Aung San Suu Kyi Akan Hadapi Sidang Korupsi, Terancam Penjara 15 Tahun Lebih

Ia sedang diadili atas pelanggaran pembatasan virus corona selama Pemilu, mengimpor walkie-talkie secara ilegal, dan penghasutan.


Aung San Suu Kyi Akan Hadapi Sidang Korupsi, Terancam Penjara 15 Tahun Lebih
Potret yang dirilis Kementerian Informasi Myanmar pada 26 Mei menunjukkan kehadiran Aung San Suu Kyi dan Presiden Win Myint di sidang pertama mereka. (Foto: AFP) ()

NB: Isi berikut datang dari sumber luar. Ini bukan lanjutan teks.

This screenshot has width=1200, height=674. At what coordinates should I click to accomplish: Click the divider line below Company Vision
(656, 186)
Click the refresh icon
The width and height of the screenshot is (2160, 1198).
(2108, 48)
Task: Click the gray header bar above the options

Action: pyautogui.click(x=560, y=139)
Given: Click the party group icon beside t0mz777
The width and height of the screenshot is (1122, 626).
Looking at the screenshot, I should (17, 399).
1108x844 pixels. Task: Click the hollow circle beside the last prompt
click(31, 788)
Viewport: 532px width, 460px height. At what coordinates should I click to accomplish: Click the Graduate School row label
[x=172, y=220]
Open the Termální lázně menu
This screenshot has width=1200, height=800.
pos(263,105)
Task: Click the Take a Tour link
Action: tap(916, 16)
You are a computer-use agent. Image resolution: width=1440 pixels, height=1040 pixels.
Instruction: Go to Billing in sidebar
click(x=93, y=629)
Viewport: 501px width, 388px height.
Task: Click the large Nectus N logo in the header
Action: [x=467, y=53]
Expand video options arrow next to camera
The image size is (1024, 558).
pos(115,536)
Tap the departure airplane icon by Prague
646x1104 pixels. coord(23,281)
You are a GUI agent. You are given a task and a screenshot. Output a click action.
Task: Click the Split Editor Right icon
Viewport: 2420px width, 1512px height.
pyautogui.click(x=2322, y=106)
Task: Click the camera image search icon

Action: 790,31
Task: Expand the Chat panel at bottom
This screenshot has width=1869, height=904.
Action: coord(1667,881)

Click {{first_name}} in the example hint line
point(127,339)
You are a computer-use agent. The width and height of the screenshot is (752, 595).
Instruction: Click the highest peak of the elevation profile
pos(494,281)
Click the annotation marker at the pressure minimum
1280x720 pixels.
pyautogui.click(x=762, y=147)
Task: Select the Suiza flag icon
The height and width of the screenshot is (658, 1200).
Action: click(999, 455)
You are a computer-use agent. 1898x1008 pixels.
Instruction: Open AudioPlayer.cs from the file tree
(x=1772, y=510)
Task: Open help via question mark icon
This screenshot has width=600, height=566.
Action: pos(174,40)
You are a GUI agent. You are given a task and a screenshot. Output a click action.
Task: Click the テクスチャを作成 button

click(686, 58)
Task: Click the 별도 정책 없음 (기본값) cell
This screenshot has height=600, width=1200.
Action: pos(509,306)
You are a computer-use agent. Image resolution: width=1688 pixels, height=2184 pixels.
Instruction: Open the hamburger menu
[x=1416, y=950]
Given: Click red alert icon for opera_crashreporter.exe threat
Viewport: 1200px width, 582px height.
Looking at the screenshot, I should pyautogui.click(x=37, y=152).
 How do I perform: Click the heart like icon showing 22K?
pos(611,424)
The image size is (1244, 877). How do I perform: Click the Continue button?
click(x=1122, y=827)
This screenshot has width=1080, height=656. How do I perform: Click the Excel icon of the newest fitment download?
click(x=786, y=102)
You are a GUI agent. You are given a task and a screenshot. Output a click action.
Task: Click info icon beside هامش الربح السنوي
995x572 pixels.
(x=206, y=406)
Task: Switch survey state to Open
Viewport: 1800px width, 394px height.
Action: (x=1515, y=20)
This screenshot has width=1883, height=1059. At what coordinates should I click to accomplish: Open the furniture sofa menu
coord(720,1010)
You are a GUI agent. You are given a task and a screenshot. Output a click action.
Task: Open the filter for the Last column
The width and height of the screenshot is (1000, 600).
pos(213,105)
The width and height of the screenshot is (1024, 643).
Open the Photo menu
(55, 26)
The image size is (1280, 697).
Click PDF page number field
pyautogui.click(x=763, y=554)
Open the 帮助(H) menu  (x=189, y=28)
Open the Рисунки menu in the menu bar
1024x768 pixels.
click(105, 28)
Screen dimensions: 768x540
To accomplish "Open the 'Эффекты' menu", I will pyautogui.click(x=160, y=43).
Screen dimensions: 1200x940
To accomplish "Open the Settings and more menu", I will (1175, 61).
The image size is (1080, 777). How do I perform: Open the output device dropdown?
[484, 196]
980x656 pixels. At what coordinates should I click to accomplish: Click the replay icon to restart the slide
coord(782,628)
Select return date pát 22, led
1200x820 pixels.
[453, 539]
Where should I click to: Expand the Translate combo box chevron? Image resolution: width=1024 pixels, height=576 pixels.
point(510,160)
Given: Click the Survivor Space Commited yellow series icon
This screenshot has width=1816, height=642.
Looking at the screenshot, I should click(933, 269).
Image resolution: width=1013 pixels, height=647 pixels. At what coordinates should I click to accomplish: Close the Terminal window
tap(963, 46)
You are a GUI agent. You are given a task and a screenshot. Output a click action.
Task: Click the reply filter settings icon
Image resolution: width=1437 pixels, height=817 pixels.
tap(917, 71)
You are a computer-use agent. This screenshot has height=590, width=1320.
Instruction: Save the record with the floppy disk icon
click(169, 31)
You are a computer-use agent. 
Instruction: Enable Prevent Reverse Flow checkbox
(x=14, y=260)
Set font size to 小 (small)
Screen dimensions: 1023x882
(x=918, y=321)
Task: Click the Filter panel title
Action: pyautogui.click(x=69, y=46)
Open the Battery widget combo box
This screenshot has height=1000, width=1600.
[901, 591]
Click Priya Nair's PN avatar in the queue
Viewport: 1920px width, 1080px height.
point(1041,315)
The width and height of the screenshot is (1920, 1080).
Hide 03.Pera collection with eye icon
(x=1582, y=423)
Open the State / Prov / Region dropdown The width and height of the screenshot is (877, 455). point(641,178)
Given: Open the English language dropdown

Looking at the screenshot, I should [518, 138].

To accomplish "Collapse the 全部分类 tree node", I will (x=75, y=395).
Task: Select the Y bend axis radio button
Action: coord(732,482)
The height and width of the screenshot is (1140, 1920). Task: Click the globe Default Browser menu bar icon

AKURAT.CO Junta Myanmar akan mengadili pemimpin terguling, Aung San Suu Kyi, atas korupsi, menurut keterangan pengacaranya pada Jumat (17/9). Persidangan ini menambah panjang sejumlah kasus yang sedang berlangsung yang bisa membuatnya dipenjara hingga beberapa dekade.

Dilansir dari AFP, Aung San Suu Kyi telah menjadi tahanan rumah sejak ia dan pemerintah terpilihnya digulingkan oleh militer dalam kudeta pada bulan Februari. Peraih Nobel berusia 76 tahun itu saat ini sedang diadili atas pelanggaran pembatasan virus corona selama Pemilu yang dimenangkan partainya tahun lalu, mengimpor walkie-talkie secara ilegal, dan penghasutan.

Ia pun akan menghadapi persidangan lainnya atas 4 tuduhan korupsi. Persidangan ini akan dimulai pada 1 Oktober di ibu kota Naypyidaw, menurut pengacaranya, Khin Maung Zaw. Setiap dakwaan korupsi memuat ancaman hukuman maksimal 15 tahun.

Baca Juga: Korban Kudeta Hampir 900 Orang, Aung San Suu Kyi Justru Hadapi Dakwaan Baru dari Junta

Proses persidangan ditunda selama 2 bulan dan baru dilanjutkan pekan ini. Aung San Suu Kyi pun melewatkan hari pertama dengan alasan kesehatan. Sementara itu, wartawan telah dilarang meliput seluruh proses sejauh ini.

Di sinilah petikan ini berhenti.